The masked summation is used to replace the dot product between binary matrix and real-valued matrix. The binary matrix will be transformed into the mask matrix with ”True” and ”False”. During the multiplication, the real-valued vector will be masked by the corresponding mask vector, then the positive and negative masked vector are produced with only the elements at the same position as ”True” and ”False” on the mask vector. The model calculates the summations of the positive and negative masked vector separately. The subtraction of these two summation results is the result of dot product between the given matrices.
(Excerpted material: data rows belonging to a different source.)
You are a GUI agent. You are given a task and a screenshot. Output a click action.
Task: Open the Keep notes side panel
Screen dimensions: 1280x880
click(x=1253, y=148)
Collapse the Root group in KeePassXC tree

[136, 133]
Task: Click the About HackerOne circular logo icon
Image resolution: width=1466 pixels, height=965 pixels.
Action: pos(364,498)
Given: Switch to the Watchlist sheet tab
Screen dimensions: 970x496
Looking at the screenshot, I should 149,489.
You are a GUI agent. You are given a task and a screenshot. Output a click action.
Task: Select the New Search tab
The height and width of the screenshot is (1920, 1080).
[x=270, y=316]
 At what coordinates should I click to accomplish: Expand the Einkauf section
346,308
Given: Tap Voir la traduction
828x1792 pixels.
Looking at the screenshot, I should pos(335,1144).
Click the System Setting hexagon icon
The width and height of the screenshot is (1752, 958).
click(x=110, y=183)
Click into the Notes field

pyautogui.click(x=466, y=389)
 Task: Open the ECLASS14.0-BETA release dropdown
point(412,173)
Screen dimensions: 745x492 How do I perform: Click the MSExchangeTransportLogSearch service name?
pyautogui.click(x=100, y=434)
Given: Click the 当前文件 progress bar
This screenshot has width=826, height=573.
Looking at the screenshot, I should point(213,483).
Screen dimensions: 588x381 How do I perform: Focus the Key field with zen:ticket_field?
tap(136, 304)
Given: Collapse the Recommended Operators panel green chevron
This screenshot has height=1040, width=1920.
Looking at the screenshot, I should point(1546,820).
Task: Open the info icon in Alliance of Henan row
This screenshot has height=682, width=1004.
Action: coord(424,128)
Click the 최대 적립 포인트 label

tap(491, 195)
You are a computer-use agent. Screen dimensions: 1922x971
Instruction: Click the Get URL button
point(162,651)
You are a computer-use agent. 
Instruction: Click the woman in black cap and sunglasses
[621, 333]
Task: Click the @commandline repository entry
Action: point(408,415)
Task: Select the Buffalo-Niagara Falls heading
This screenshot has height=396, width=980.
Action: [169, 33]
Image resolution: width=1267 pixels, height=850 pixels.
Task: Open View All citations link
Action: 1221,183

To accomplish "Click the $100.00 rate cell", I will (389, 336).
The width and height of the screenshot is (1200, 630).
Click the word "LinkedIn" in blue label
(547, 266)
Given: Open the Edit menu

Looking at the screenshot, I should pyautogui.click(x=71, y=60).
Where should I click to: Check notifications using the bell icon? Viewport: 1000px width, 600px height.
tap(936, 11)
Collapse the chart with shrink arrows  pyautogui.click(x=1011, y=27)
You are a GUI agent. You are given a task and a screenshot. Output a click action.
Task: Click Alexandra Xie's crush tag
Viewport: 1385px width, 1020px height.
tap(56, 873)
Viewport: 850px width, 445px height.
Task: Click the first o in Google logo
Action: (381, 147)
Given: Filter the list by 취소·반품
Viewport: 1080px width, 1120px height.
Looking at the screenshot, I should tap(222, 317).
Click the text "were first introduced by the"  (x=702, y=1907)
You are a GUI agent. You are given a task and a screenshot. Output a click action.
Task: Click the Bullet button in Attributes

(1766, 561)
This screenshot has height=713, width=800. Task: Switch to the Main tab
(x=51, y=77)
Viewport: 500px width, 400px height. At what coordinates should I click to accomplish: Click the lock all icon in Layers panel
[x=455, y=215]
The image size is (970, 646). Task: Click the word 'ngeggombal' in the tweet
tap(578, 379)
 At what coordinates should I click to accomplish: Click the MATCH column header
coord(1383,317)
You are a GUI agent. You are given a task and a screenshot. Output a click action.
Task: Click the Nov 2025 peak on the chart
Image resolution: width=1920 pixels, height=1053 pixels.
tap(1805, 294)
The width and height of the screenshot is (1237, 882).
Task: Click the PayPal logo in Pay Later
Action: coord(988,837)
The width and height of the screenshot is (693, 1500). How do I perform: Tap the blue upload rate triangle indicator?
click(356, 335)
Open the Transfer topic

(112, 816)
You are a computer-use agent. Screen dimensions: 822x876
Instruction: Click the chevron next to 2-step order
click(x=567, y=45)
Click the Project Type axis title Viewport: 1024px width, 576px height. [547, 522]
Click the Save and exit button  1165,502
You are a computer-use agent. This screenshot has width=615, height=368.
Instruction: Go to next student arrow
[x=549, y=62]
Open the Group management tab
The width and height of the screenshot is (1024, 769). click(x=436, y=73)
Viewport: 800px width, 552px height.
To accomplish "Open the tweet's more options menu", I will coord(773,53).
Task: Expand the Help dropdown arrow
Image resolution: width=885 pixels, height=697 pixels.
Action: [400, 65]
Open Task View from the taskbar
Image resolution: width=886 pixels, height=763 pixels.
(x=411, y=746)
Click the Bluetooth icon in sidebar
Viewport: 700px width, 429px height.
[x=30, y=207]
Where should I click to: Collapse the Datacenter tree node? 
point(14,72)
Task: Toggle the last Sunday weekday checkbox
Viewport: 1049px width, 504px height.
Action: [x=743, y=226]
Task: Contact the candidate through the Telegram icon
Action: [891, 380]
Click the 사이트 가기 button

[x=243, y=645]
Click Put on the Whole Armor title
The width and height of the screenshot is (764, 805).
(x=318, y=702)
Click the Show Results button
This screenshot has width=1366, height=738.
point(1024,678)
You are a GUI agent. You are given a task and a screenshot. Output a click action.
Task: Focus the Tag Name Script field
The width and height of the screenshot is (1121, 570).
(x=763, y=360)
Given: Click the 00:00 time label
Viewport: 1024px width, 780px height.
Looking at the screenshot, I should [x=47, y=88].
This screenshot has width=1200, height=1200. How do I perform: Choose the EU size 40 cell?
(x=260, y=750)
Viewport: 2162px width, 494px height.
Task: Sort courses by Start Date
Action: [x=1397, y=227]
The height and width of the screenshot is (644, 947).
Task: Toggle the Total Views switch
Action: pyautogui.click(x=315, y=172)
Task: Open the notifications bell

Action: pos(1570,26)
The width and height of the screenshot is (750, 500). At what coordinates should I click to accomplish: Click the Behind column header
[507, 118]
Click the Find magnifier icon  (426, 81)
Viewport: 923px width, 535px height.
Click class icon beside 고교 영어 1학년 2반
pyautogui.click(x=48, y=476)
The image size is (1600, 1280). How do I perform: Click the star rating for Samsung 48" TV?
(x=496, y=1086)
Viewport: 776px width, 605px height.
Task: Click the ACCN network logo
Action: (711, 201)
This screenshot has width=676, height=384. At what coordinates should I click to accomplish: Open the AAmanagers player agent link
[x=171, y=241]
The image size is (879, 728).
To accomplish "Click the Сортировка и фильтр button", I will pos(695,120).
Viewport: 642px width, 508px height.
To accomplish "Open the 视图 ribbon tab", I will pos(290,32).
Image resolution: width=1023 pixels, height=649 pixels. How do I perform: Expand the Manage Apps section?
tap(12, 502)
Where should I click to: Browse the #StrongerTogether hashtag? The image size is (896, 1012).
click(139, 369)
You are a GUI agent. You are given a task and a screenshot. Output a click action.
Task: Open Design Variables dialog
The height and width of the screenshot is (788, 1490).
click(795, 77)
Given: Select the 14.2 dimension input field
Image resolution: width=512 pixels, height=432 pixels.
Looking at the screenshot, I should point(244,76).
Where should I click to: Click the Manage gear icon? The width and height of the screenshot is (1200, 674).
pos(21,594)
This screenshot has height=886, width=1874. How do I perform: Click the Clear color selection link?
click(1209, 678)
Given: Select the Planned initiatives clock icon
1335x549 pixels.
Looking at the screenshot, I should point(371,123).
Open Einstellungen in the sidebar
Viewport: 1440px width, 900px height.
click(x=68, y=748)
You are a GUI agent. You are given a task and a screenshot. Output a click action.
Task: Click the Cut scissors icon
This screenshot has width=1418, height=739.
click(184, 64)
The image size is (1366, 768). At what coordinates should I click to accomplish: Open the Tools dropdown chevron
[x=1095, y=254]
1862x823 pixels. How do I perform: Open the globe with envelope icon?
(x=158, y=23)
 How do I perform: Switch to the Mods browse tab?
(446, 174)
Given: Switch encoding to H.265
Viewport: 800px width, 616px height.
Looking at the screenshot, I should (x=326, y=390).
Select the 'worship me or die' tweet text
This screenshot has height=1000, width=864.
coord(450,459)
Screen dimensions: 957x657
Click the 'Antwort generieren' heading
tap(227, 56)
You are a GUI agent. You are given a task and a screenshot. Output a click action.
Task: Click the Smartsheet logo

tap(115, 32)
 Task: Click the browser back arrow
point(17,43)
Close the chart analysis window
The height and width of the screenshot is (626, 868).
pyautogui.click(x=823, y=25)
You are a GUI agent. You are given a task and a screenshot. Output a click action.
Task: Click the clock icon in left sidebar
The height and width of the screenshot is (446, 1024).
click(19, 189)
The masked summation can reduce the time complexity of dot product of two matrix. Usually, the time complexity of naive dot product between two real-value matrices \(M_{1} \in \mathbb {R}^{m\times n}\) and \(M_{2} \in \mathbb {R}^{n\times d}\) is \(\mathcal {O}(mnd)\), while the time complexity of masked summation between binary matrix \(M_{1} \in \{-1, +1\}^{m\times n}\) and real-valued matrix \(M_{2} \in \mathbb {R}^{n\times d}\) is \(\mathcal {O}(nd)\). Theoretically and also in practice, the masked summation can significantly reduce the time complexity of our proposed binarized graph neural network.

4.4.3 Balance function

The distribution of + 1 and − 1 is sometimes unbalanced in the representation vectors. For example, if most pre-activations h have positive elements, the output graph representation vector of binarization function hb will be formed mainly by + 1. Then the dot product of two vectors will be d which is the dimension of the vectors. This unwanted situation should be avoid because it dramatically lower the effectiveness of the proposed model, especially when the BGN is applied to GMN which requires a great number of dot product between representations. As a result, we apply the following balance function to the pre-activations before binarization in order to balance the distribution of positive and negative elements of pre-activations:

$$ \textit{Balance}(\textbf{h}) = \textbf{h} - \overline{\textbf{h}} $$
(19)

Where the \(\overline {\textbf {h}}\) is the vector whose elements are all mean value of the pre-activation vector h. The balance function ensures that the pre-activation vectors contain almost half positive and half negative elements, which leads to the balance distribution of + 1 and − 1 after binarization.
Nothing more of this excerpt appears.